Un solo disparo sirvió para que cumpliera su propósito, el reloj marcaba las siete de la noche menos cuarto. La servidumbre de la residencial, justamente alarmada, corrió a verlo y encontró el cadáver caído sobre la cama, con el orificio de una bala en el parietal derecho, que le había hecho saltar prácticamente la tapa de los sesos,  por el calibre grueso de la bala. 

A esa misma hora su primo Simón se encontraba cómodamente acostado en su cama descansando para cenar,  cuando claramente  escuchó que alguien tocaba dos veces con el puño, la puerta de calle, que se abría desde el primer piso, jalando una soga.
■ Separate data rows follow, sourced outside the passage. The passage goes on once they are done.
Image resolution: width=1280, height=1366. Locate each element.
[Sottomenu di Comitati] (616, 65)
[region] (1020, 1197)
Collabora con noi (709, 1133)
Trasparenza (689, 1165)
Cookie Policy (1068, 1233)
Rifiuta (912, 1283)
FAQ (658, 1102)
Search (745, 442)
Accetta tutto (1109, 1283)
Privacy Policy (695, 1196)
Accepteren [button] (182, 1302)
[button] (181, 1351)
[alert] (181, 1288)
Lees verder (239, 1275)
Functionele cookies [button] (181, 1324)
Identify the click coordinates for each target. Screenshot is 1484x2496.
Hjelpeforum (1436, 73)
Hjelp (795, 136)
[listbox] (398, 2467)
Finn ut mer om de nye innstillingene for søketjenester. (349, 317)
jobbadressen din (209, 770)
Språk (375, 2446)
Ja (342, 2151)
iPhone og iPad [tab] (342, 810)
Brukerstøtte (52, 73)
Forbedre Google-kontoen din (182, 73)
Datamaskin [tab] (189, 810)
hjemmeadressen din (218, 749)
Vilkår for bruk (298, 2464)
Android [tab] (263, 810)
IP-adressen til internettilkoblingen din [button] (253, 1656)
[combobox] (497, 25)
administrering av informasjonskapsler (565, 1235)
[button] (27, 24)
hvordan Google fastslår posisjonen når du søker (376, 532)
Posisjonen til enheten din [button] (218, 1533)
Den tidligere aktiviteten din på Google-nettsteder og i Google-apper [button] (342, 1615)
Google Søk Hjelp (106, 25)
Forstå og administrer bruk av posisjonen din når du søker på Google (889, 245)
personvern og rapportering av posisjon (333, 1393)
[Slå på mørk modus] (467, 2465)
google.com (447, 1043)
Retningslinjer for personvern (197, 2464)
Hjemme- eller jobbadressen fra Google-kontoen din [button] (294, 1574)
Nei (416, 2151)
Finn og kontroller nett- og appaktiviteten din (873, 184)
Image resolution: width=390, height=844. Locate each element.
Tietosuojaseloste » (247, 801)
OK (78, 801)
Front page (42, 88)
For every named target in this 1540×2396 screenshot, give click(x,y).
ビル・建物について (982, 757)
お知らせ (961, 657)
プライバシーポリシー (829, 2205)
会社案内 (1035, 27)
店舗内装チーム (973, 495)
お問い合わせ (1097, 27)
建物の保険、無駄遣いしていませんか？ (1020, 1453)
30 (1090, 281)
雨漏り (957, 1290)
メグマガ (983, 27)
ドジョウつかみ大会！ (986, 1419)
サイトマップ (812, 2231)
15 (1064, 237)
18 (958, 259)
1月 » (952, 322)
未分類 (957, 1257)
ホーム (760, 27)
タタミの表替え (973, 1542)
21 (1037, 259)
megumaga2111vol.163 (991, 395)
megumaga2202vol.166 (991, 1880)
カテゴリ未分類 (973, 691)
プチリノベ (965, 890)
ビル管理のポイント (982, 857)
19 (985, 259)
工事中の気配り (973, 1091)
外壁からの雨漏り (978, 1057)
No había nadie en la casa por que su esposa e hijos habían ido a visitar a su suegra, aunque estaban por llegar. Simón jaló la soga pero no era nadie; sin embargo nada lo inquietó porque a veces los muchachos malcriados del barrio gastaban ese tipo de bromas. 

Volvió a su cama y se acosté a leer el periódico y entonces sintió que un vientecillo frío se colaba por algún lugar y que la puerta de su cuarto se cerraba con gran violencia, como si alguien la hubiera empujado de adentro hacia afuera y al mismo tiempo la aldaba caía pesadamente sobre el seguro, dejándolo preso. 

Simón se incorporé de la cama y miró hacia todos lados pero no encontró nada extraño en el ambiente y entonces comprendió que no estaba solo, porque los dos golpes rudos que antes había escuchado en la puerta de calle, se repitieron aunque en esta ocasión en la puerta de su dormitorio, sobrecogiéndole de terror. Felizmente y casi por milagro llegaba su esposa e hijos que como tenían llave subían en esos momentos y parece que alejaron al extraño ser que lo estaba atormentando. Milagros, encontró a su esposo pálido, demacrado y casi al borde de la desesperación, porque al mismo tiempo que había visto y oído los sucesos ya contados, experimentó un rarísimo sentimiento de pena, que lo tornó cabizbajo y preocupado sin saber de qué se trataba. Minutos después sonó el teléfono y le comunicaban la muerte de Manuel.